[Begin Document excerpt]

# can the toroidal dish be used with any reciever?



## markfarina (Aug 17, 2004)

can you use the toroidial t55 & t90 with any receiver? whats a good one to buy? i hear you can pick up multiple satellite stations with any receiver. is that true? i was looking around the web and came across it on www.digware.com

can someone explain?


----------



## PSB (Oct 4, 2002)

Its a nice dish, I would like to try one out, but I think a motorized dish would work better, where the dish points directly at the satellite, the Toroidail would be great if you want to watch a few satellites at the same time or have a few TV,s to feed, other than that I see more problems than gains, special upside down LNB are needed sometimes, a motorized system would be a lot cheaper also, but again its a really nice dish.


----------



## Guest (Aug 18, 2004)

These would be great to look at multiple birds at the same time, however I think it is better suited for ku than DBS. The special reverse lnb's for DBS cost a lot more than the linear ku lnb's. And even with that you can only look at birds that are 4 degrees apart (the width of the lnb's themselves cause this restriction).

If you are still interested in one of these you may want to look for another vendor. I did a search for these a few months ago and found a lot better price than the company you found. I did not save the links.

Good luck.


----------

[End Document excerpt]

In the toroidal dish thread, what causes the restriction on how close together the viewed satellites can be?

[Begin Data supplied]

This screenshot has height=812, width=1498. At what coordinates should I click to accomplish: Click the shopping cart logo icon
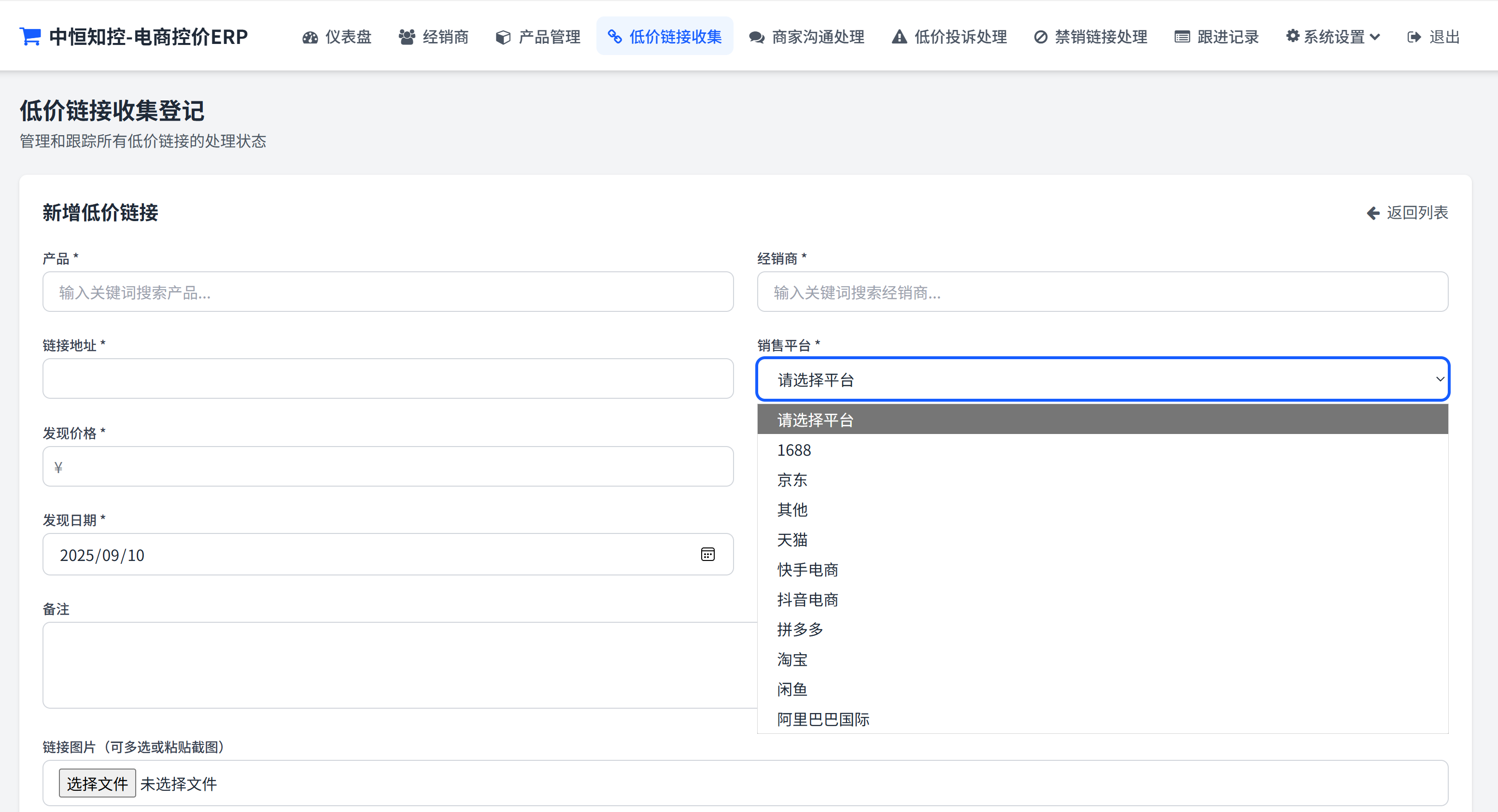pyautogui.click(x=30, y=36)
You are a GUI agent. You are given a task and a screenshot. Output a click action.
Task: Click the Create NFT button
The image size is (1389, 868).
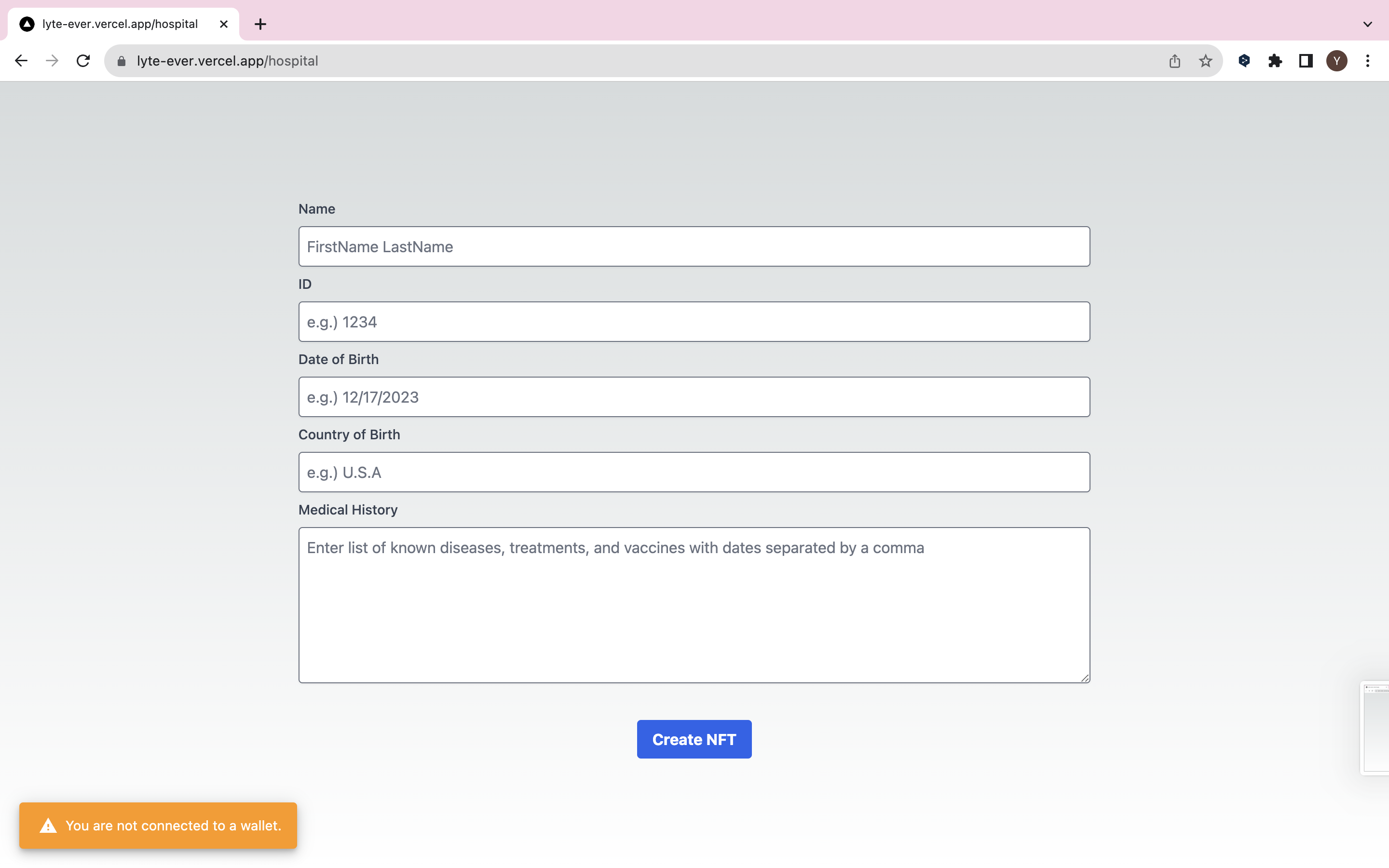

[End Data supplied]

- **Response below**: The width of the LNBs themselves.